The auto-generated public inline _ helper methods are spawned in similar fashion to IMutator implementation, but uses context.dispatch(..) instead.

Type limitation caveats:

• The types for getters G parameter and rootGetters RG parameters in all circumstances cannot be explicitly determined.

• Be aware that there is no compile-time macro to detect whether you accidentally set something on context.state or context.rootState within the action handler (this is hard to determine/write). This can only be detected effeciently at runtime if running Vuex in development (strict?) mode, which will check that you only commit mutations while processing actions. It's possible within Haxe to scan for AST expressions to determine if a = assignment is done on context.state or context.rootState, but doing so indirectly through another variable reference (or another "magic" function within context.state) can be used to circumvent such checks.

An alternative to Vuex getters:

For situations within G/RG getters which can't safely+accurately resolve their given types , an alternative approach is to simply call ANY class's static Getter functions and pass in the relavant state parameter. In fact, doing so might yield better performance (particular if the static functions are inlined) instead of relying on the dynamic ES5 getter approach from Vuex getters. In fact, why do we really need dynamically registered Vuex-style getters anyway in a Haxe environment, when you already have static inlinable class functions?

Also, this same practice can be adopted in regular Javascript by importing/refering to whatever handy getter functions you have in your code library to retrieve values from a given state.

In short, it might be a better practice to enforce either Dynamic or NoneT types for unknown types of getter/rootGetter, rather than assume with a given type, which might lead to runtime errors if you assumed the wrong type in your Haxe codebase. The current Typescript definitions for Vuex has "getters"-related fields typed to Dynamic any by default. For HaxeVx, might consider an optional compile flag like D vue_no_untyped_getters to use NoneT instead on such unknown getters, forcing coders to rely on actual Getter(state) functions instead.

---

How macros reflect native object parameters to Vuex

IMutator/IAction

Will generate internal :

// to inject into obj definition of mutators/actions:{} respectively:
public function _SetInto(obj:Dynamic, namespace:String){}

IModule/VModule/IGetters

All getters are are defined as private static function format as below:

static function Get_getterName(state:T):? {  return state.blabhlabh }

Which will generate the following fields by macro:

function get_getterName():? {  
   return untyped this._stg[_+"getterName"]; // "_stg is injected as store.getters, once nativeStore is created for "store".
}
public var getterName(get, never):?

together with:

public var _(default,never):String; //  macro-generated field for namespace prefix reference of module.

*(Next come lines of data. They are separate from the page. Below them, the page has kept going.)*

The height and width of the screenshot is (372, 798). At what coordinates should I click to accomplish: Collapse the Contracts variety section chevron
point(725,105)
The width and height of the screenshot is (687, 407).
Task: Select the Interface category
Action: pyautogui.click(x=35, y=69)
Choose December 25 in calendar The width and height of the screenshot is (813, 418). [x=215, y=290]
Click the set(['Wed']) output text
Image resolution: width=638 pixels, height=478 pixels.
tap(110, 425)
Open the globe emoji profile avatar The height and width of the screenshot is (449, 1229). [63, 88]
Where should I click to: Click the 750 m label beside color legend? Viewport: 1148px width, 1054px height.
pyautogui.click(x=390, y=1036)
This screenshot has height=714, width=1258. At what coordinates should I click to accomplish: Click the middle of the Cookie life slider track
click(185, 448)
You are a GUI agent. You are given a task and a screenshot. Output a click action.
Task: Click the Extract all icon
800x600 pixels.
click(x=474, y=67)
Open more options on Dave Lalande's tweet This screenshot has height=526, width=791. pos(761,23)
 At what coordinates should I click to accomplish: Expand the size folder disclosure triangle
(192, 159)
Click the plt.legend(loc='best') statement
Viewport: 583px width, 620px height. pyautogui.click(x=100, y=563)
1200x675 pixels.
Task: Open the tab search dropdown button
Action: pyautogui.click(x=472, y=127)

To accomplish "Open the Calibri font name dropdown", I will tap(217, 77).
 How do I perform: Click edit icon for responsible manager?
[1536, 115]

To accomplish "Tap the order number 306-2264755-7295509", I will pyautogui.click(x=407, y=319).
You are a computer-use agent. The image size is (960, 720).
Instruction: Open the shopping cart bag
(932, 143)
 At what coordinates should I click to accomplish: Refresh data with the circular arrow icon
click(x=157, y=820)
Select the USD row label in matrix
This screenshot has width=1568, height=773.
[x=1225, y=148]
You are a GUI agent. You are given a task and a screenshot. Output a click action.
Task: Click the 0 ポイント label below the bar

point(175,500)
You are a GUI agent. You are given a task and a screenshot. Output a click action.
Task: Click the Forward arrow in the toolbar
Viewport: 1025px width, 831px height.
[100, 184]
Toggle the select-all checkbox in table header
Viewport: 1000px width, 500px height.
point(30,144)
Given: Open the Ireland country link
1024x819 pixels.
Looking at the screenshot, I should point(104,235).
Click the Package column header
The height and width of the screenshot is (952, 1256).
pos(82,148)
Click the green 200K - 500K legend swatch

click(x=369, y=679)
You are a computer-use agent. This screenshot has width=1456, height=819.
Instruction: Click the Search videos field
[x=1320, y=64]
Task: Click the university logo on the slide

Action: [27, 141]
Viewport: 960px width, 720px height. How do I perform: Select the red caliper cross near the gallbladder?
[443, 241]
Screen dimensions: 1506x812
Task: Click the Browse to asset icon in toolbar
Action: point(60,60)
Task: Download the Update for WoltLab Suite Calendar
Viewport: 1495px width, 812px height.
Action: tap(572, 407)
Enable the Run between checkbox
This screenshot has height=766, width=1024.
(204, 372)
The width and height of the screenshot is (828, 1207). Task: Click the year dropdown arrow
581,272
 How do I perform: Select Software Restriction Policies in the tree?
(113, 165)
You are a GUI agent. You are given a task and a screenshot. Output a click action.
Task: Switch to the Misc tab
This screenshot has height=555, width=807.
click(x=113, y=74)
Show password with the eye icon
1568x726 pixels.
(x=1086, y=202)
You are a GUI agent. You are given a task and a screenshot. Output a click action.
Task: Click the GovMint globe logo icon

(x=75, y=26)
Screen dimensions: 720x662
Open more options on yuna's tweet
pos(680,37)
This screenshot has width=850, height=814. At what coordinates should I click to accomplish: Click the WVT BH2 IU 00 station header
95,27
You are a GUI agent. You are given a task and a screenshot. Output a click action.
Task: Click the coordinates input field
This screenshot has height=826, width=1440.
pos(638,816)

The Haxe getter fields with get_ function calls will perform namespaced getter request using _ namespace reference and locally injected native Vuex $store.getters.

When you call store.someModule.path.getterName, this will call method this.$store.someModule.path.get_getterName() at runtime. All namespacing is done behind the scenes already.

All IStoreGetters

All store-only getters are are defined as private static function format as below:

static function Get_getterName(state:T):? {  return state.blabhlabh }

Which will generate the following field by macro:

public var getterName(default,never):?;  // direct access

All IModule/VModule/VxStore

Internal initialization functions (tailored to each class) will be macro-generated for each Stores and Modules classes.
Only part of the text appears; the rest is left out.